Your task
Transcribe the following records in full, exactly as shown.

Data for processing START

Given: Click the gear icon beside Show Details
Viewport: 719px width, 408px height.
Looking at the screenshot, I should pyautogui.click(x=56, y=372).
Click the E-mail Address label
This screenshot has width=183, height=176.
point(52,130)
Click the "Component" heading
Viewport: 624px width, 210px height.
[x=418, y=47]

Data for processing END

Task answer
Given: Click the gear icon beside Show Details
Viewport: 719px width, 408px height.
Looking at the screenshot, I should pyautogui.click(x=56, y=372).
Click the E-mail Address label
This screenshot has width=183, height=176.
point(52,130)
Click the "Component" heading
Viewport: 624px width, 210px height.
[x=418, y=47]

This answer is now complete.